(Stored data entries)
****************************************
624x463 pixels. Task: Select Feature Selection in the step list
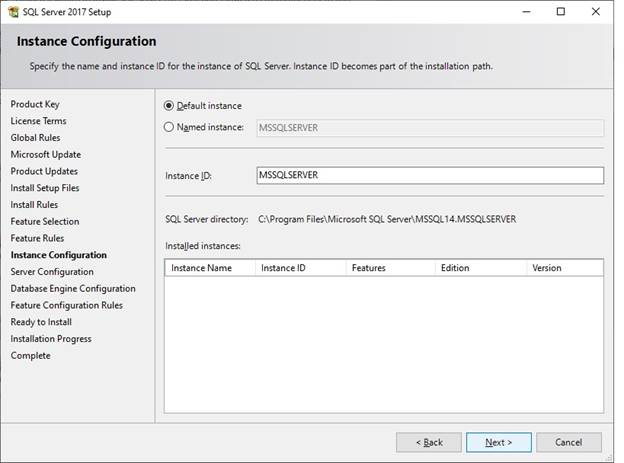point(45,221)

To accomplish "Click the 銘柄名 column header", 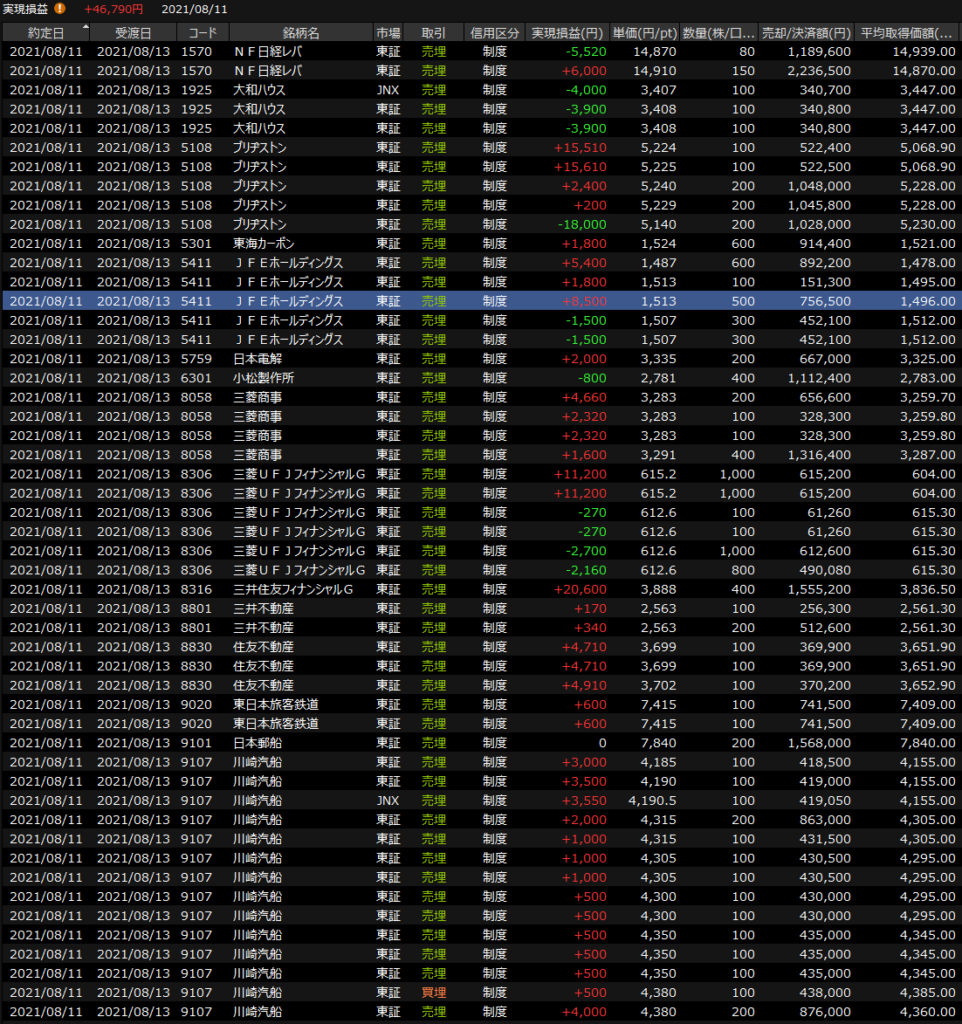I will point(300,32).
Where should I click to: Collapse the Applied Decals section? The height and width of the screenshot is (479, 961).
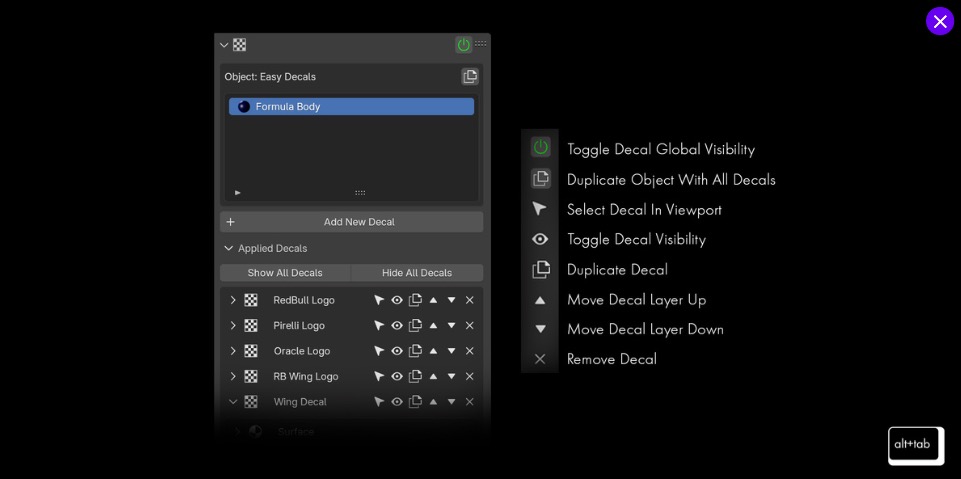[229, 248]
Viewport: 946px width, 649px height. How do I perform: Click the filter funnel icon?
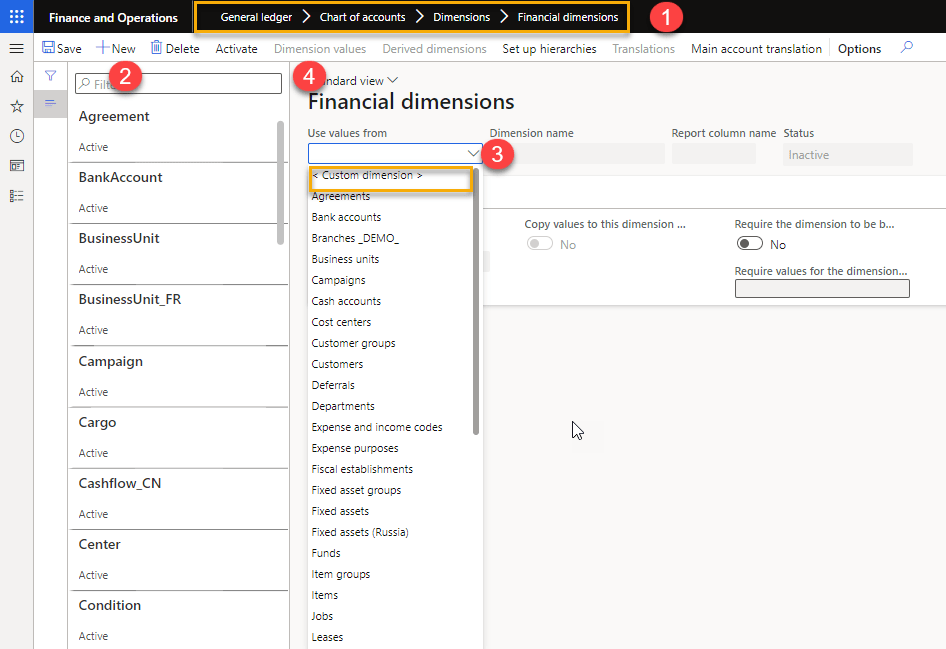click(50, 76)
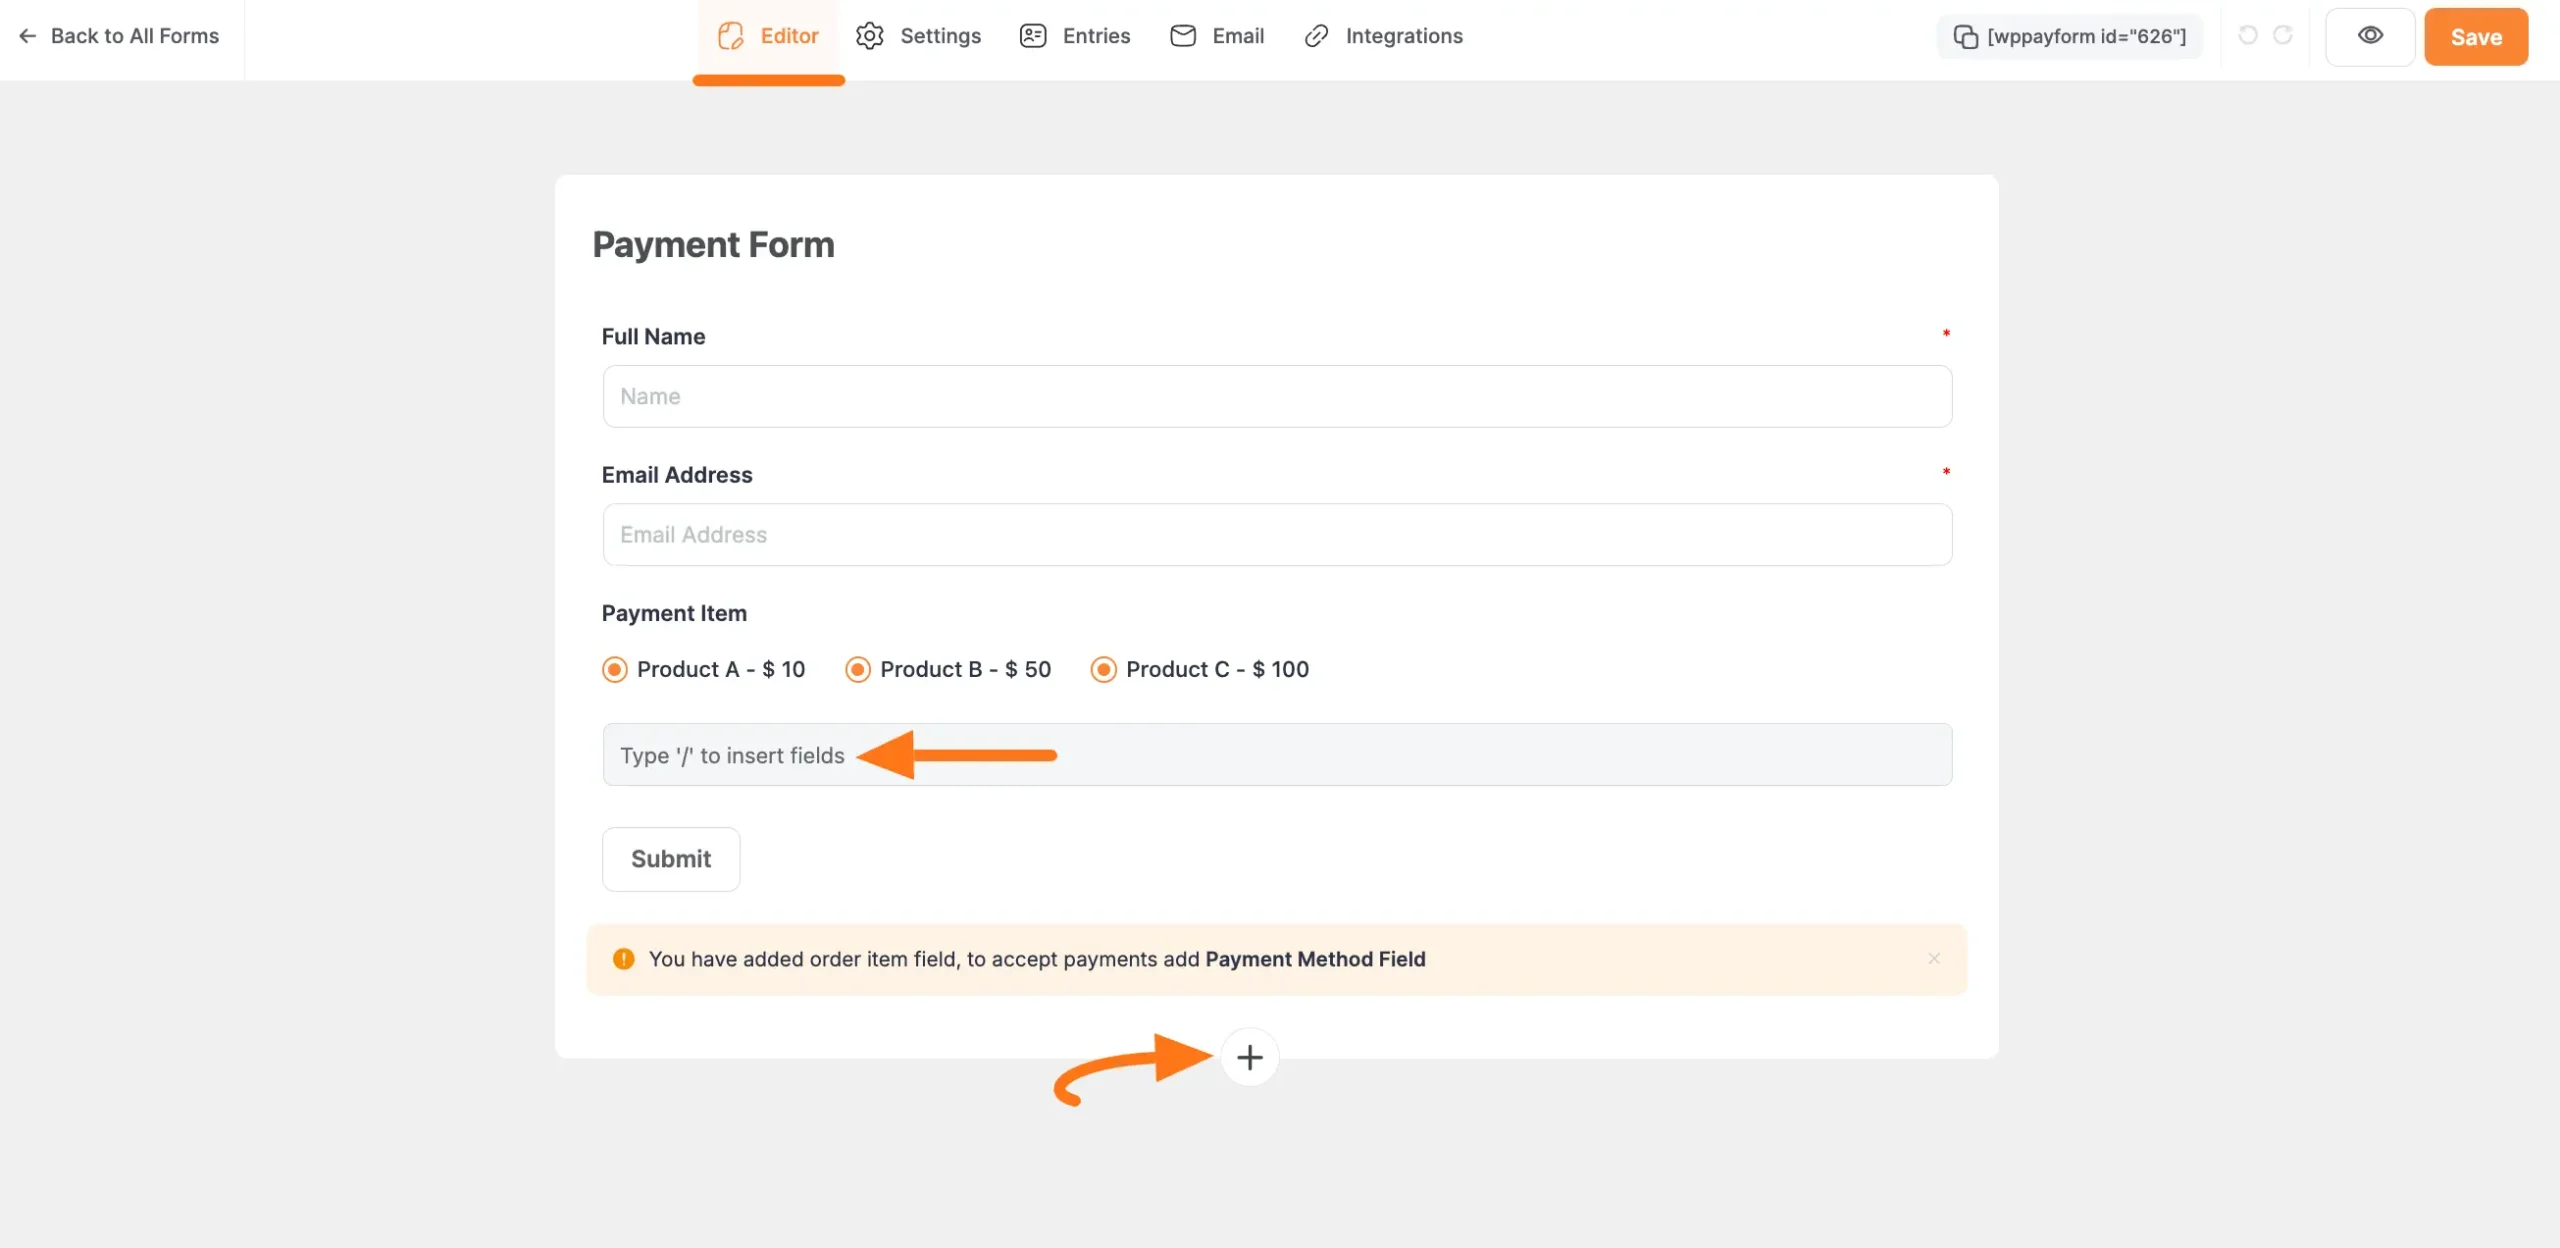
****************************************
Exercise details.
Output, exactly and with no pictures, every line from the one that contains "Viewport: 946px width, 649px" through the final line of the entries.

Solution to the problem.
Viewport: 946px width, 649px height. How do I perform: Click the filter funnel icon?
click(50, 76)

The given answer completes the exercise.